* GESTELLTE AUFGABE 1
Zitiere aus der Auflistung wortgetreu alles vom Anfang bis einschließlich der Zeile mit „Action: (x=616, y=72)“ und lass die Bilder in deiner Antwort weg.

* VORLIEGENDER TEXT

Einfacher Trick bringt mehr Sicherheit für Radfahrende

Radfahren liegt im Trend – ob auf dem Weg zur Arbeit, zur Schule oder in der Freizeit. Doch gerade in Städten, wo Radwege oft direkt an parkenden Autos entlangführen, lauert eine unterschätzte Gefahr: sogenannte Dooring-Unfälle. Dabei stoßen Radfahrende mit plötzlich geöffneten Autotüren zusammen. Die Folgen sind häufig schwer – vor allem deshalb, weil die Türkante sich auf Kopfhöhe befindet. 

Laut einer Forsa-Umfrage haben fast die Hälfte aller befragten Radfahrenden (45 Prozent) schon einmal beinahe einen Dooring-Unfall erlebt. 6 Prozent waren tatsächlich betroffen, und mehr als ein Drittel hat grundsätzlich Angst davor, mit einer sich plötzlich öffnenden Autotür zu kollidieren. Doch warum kommt es so oft zu Dooring-Unfällen? Das Problem: Beim Aussteigen aus dem Auto vergessen Autofahrende (und auch ihre Mitfahrenden) oft, sich per Schulterblick zu versichern, dass sie gefahrlos die Tür öffnen können. Das Ergebnis: Sich nähernde Fahrräder oder E-Scooter werden nicht gesehen – und geraten dadurch in Gefahr. Gerade bei höherer Geschwindigkeit der Person auf Rad oder E-Scooter oder einem Ausweichversuch kann die Situation dramatisch enden. 

Was kann helfen? Der Blick in den Rück- oder Seitenspiegel reicht häufig nicht aus, da sich Radfahrende schnell nähern oder auch im toten Winkel liegen können. Zwar haben Fahrzeughersteller „Ausstiegswarner“ entwickelt, die bei Herannahen eines Fahrrads optisch oder akustisch warnen oder die Türöffnung kurz blockieren. Doch auch „Ausstiegswarner“ haben ihre Grenzen und funktionieren nicht unter allen Umständen perfekt.

* BEREITGESTELLTE DATEN

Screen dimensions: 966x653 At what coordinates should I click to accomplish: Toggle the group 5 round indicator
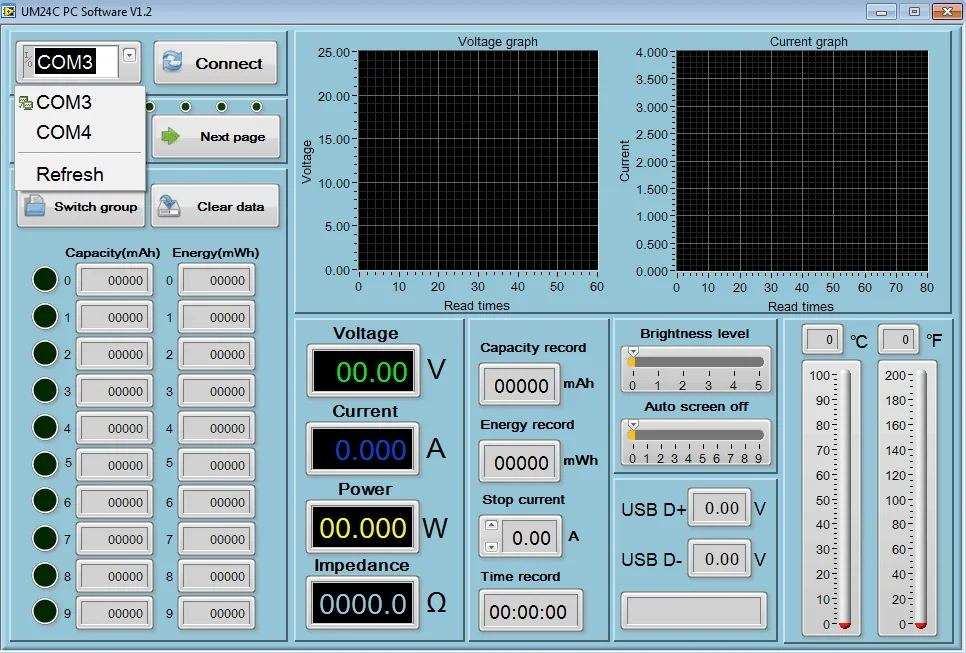[45, 464]
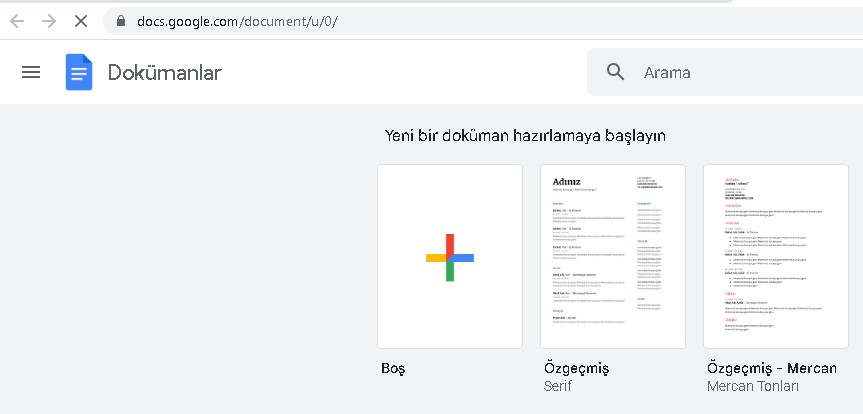Viewport: 863px width, 414px height.
Task: Click the magnifier search icon
Action: (x=616, y=72)
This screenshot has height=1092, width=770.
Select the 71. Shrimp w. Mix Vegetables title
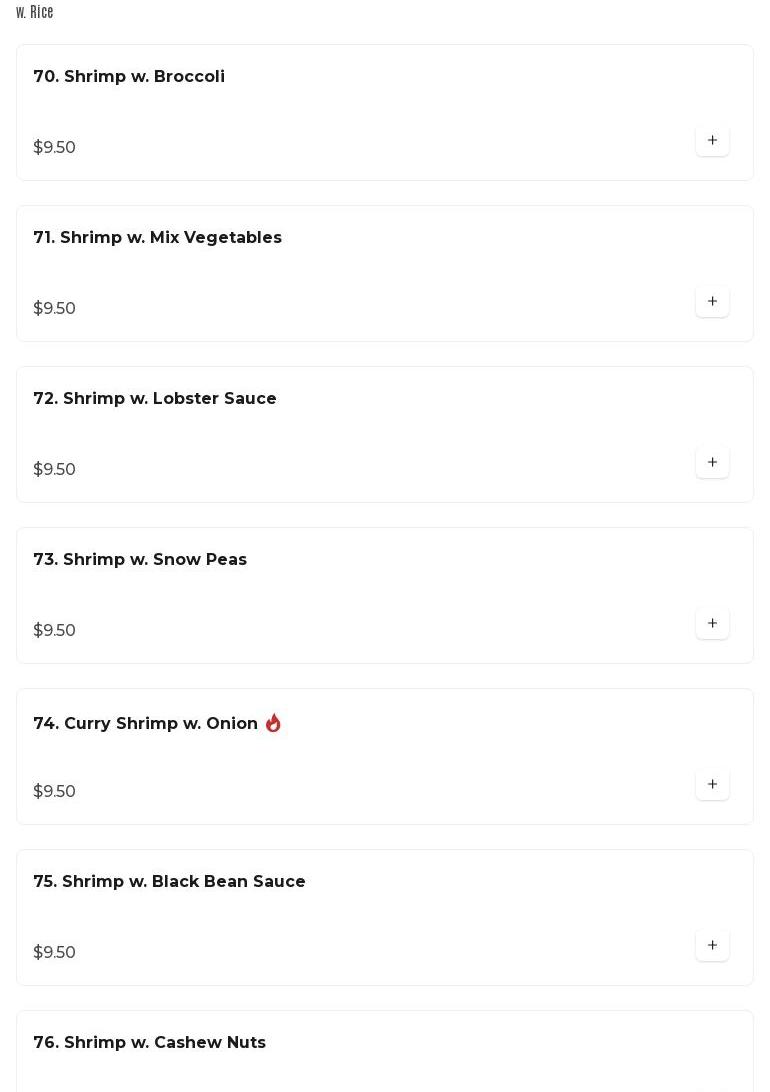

* GESTELLTE AUFGABE 2
Gib den Text über Dooring-Unfälle vollständig und wortgetreu aus.

* ERWARTETE AUSGABE 1
Screen dimensions: 966x653 At what coordinates should I click to accomplish: Toggle the group 5 round indicator
[45, 464]
Viewport: 863px width, 414px height.
Task: Click the magnifier search icon
Action: (x=616, y=72)

* ERWARTETE AUSGABE 2
Einfacher Trick bringt mehr Sicherheit für Radfahrende

Radfahren liegt im Trend – ob auf dem Weg zur Arbeit, zur Schule oder in der Freizeit. Doch gerade in Städten, wo Radwege oft direkt an parkenden Autos entlangführen, lauert eine unterschätzte Gefahr: sogenannte Dooring-Unfälle. Dabei stoßen Radfahrende mit plötzlich geöffneten Autotüren zusammen. Die Folgen sind häufig schwer – vor allem deshalb, weil die Türkante sich auf Kopfhöhe befindet. 

Laut einer Forsa-Umfrage haben fast die Hälfte aller befragten Radfahrenden (45 Prozent) schon einmal beinahe einen Dooring-Unfall erlebt. 6 Prozent waren tatsächlich betroffen, und mehr als ein Drittel hat grundsätzlich Angst davor, mit einer sich plötzlich öffnenden Autotür zu kollidieren. Doch warum kommt es so oft zu Dooring-Unfällen? Das Problem: Beim Aussteigen aus dem Auto vergessen Autofahrende (und auch ihre Mitfahrenden) oft, sich per Schulterblick zu versichern, dass sie gefahrlos die Tür öffnen können. Das Ergebnis: Sich nähernde Fahrräder oder E-Scooter werden nicht gesehen – und geraten dadurch in Gefahr. Gerade bei höherer Geschwindigkeit der Person auf Rad oder E-Scooter oder einem Ausweichversuch kann die Situation dramatisch enden. 

Was kann helfen? Der Blick in den Rück- oder Seitenspiegel reicht häufig nicht aus, da sich Radfahrende schnell nähern oder auch im toten Winkel liegen können. Zwar haben Fahrzeughersteller „Ausstiegswarner“ entwickelt, die bei Herannahen eines Fahrrads optisch oder akustisch warnen oder die Türöffnung kurz blockieren. Doch auch „Ausstiegswarner“ haben ihre Grenzen und funktionieren nicht unter allen Umständen perfekt.